A week or so ago Dropbox hired some "outside experts" to help investigate why a bunch of European users were getting spam at e-mail addresses used only for Dropbox storage accounts. It raised significant questions about the security of Dropbox, specifically, and also cloud services, in general.
So, what exactly happened with the popular service? Turns out Dropbox was hacked. The company said a stolen password was "used to access an employee Dropbox account containing a project document with user email addresses." Those stolen passwords were then used by hackers to spam e-mail addresses. Further, usernames and passwords obtained by the spamming effort were then used to "sign in to a small number of Dropbox accounts." That's the bad news.
As a result of the investigation, Dropbox recommended all users should change their account password and suggested they use different passwords for all the various web-based services they are registered for (hello, 1Password!).

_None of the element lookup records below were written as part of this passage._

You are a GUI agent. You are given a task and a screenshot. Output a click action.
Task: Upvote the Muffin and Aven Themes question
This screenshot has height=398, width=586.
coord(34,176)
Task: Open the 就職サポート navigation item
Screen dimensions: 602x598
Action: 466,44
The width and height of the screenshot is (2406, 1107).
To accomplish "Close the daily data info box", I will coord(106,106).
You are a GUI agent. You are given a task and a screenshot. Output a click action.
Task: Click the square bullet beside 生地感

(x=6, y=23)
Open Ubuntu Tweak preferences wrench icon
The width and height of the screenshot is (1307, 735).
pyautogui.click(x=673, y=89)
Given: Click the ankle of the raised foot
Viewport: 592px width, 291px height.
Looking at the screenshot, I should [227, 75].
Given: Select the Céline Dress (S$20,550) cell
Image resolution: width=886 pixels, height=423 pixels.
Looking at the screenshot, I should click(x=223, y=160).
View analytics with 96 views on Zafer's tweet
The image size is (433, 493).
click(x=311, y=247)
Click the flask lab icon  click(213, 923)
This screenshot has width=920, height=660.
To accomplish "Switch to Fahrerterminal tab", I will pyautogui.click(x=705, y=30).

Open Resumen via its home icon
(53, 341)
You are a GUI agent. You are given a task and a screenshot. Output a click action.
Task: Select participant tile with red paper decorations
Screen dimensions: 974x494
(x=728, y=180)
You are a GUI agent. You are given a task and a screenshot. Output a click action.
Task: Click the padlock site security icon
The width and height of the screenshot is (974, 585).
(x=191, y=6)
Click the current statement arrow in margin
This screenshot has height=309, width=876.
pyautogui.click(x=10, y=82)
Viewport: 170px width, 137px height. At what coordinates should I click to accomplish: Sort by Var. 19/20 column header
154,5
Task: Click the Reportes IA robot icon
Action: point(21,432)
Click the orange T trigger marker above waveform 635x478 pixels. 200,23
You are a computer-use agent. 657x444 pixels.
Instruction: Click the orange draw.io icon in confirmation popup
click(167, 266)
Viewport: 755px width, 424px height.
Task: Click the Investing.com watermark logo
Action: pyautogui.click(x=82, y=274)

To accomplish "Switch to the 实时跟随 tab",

The good news is Dropbox said they will beef up security measures by offering an optional two-factor strong authentication, which could involve logging in with a password and then having a temporary code sent to their phone via SMS. There is also going to be a new feature letting users view all active logins to their accounts, similar to what Google offers with Gmail, to help identify suspicious activity.
These are all good steps. But, with this hack and last year's snafu, which left all user accounts unsecured and accessible with any password for four hours, companies that ban Dropbox all together are looking smarter and smarter.
Yesterday, a few reporters (cough, Brian Madden, cough, the SearchConsumerization team, cough) at TechTarget realized that Dropbox had been blacklisted from the network. We couldn't access the website and the desktop clients weren't allowed to sync. There were a few complaints, sure, but mostly we just went about our lives and switched to SkyDrive or any handful of the cloud storage and file syncing services.
It's probably no coincidence the blacklist occurred on the same day Dropbox announced it was hacked. Still, like most companies dealing with the Dropbox problem, TechTarget didn't announce a new policy about acceptable cloud storage use, nor did they offer an acceptable alternative (Box just raised $125 million in investment money to further become that enterprise alternative) for employees to use. They just shut off access to it. That's a big mistake. It's fine to blacklist Dropbox -- now more than ever -- but organizations still need to offer an acceptable alternative that meets IT's security requirements and employees easy-of-use requirements because the tool of cloud storage and file syncing across endpoint devices isn't going away.
Regardless, it's always an eye-opener when you have to deal with CoIT at your workplace after covering it!